Cette stagnation est étrange quand on regarde autour de soi. Les écrans tactiles sont déjà la norme ailleurs. Les banques les utilisent. Les hôpitaux comptent sur eux. Les panneaux de contrôle industriels fonctionnent entièrement sur des interfaces en verre. Ils sont durables, directs et intuitifs. Mais ils sont généralement fixés en place. Ils nécessitent des pilotes logiciels spécialisés qui ne communiquent pas directement avec Windows ou macOS. Ils ne sont pas destinés à l’informatique générale.

Ensuite, il y a le monde de l’art numérique. Les tablettes graphiques sont le pont depuis des années. Les artistes dessinent avec un stylet sur un support plat et les lignes apparaissent instantanément sur le moniteur. Cela semble naturel. Il imite le papier. Mais la plupart de ces configurations nécessitent toujours une souris. Vous avez besoin de la souris pour cliquer sur les menus, faire défiler les pages Web ou ouvrir des dossiers. Le stylet est destiné à la création. La souris sert à la navigation.
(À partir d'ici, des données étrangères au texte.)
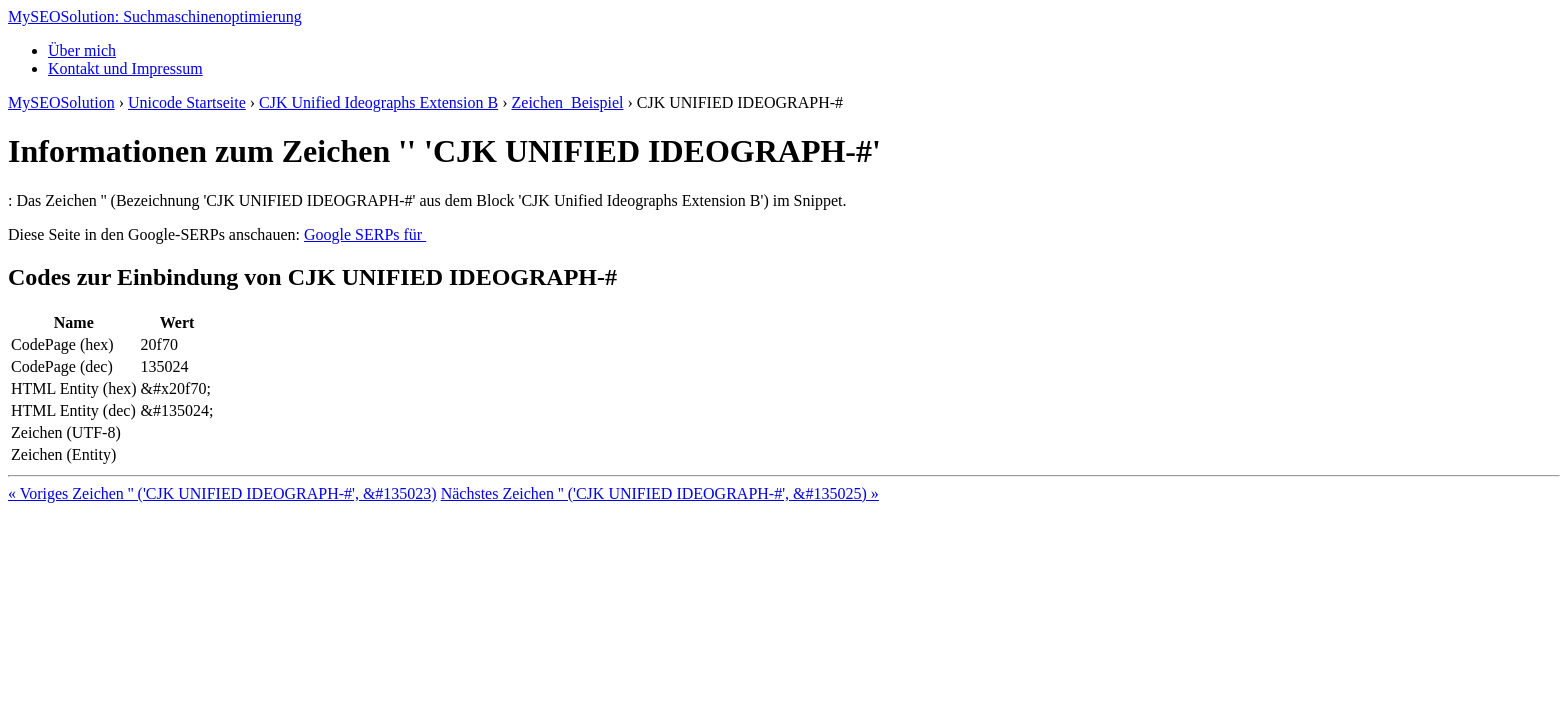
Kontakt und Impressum (125, 68)
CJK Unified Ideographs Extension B (378, 102)
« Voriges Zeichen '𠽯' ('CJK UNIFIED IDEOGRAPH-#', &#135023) (222, 493)
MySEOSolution (61, 102)
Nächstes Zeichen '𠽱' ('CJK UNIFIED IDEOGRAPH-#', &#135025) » (660, 493)
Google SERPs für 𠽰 (365, 234)
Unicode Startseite (187, 102)
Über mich (82, 50)
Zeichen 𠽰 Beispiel (568, 102)
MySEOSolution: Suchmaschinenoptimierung (155, 16)
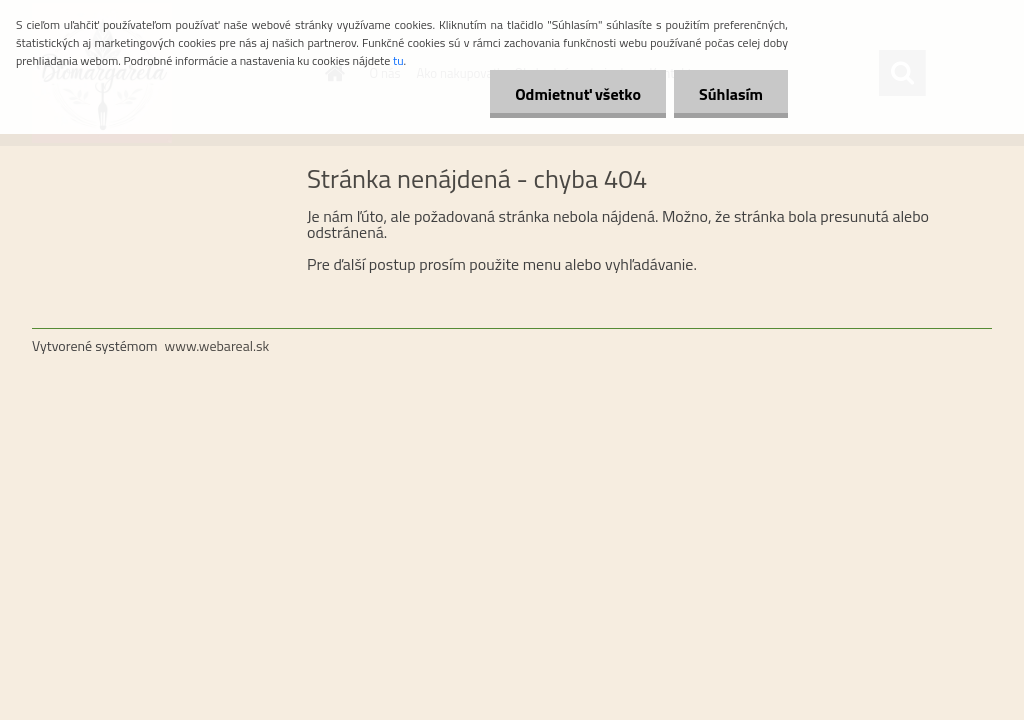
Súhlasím (731, 94)
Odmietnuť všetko (578, 94)
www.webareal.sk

Le marché manquait d’une véritable alternative tout-en-un. Quelque chose qui ressemble à un écran mais qui agit comme un clavier et une souris. Cet écart persiste car l’intégration du toucher directement dans un flux de travail PC standard introduit des frictions. Latence. Touches accidentelles. Logiciel qui n’est pas optimisé pour les gestes tactiles.

La réalité hybride

La plupart des utilisateurs qui tentent de remplacer leur souris par une souris tactile se retrouvent face au même mur. Essayez de modifier un document ou de coder sur une interface tactile. La précision requise est difficile à atteindre avec un doigt. Vous avez besoin du contrôle moteur fin d’une souris ou de la sensibilité à la pression d’un stylet.

C’est pourquoi la séparation des outils persiste.

  • Terminaux tactiles fixes : intégrés aux kiosques ou aux dispositifs médicaux. Non portable. Pas flexible.
  • Tablettes graphiques : idéales pour les artistes. Nécessite une souris pour la navigation dans le système.
  • Périphériques PC standard : le clavier et la souris de style années 80. Fiable. Précis. Mais c’est démodé.

L’appareil idéal les fusionnerait. Un écran sur lequel vous pouvez toucher, dessiner et taper, sans avoir besoin d’une souris séparée pour les tâches de base. En attendant, nous nous en tenons au modèle hybride. Vous touchez quand vous voulez pointer. Vous prenez la souris lorsque vous voulez cliquer. Ou vous saisissez le stylet lorsque vous souhaitez créer.

Ce n’est pas transparent. Ce n’est pas l’avenir qu’on nous avait promis dans les années 2000. Mais c’est la seule chose qui fonctionne de manière fiable aujourd’hui.

Pourquoi n’a-t-il pas changé ? Parce que l’écosystème est fragmenté. Les développeurs de logiciels donnent la priorité aux raccourcis clavier et souris. La prise en charge tactile est souvent une réflexion secondaire. Et les utilisateurs ? Ils s’adaptent. Ils apprennent à vivre avec le claquement des interrupteurs mécaniques et le glissement du tapis de souris. C’est familier. C’est fonctionnel. Même si c’est ennuyeux.

L’écran est l’interface. Le toucher est l’entrée. Mais l’écart entre eux demeure. Jusqu’à ce que le logiciel rattrape son retard, la souris continuera de dominer le bureau. Même si c’est vieux. Même si c’est maladroit.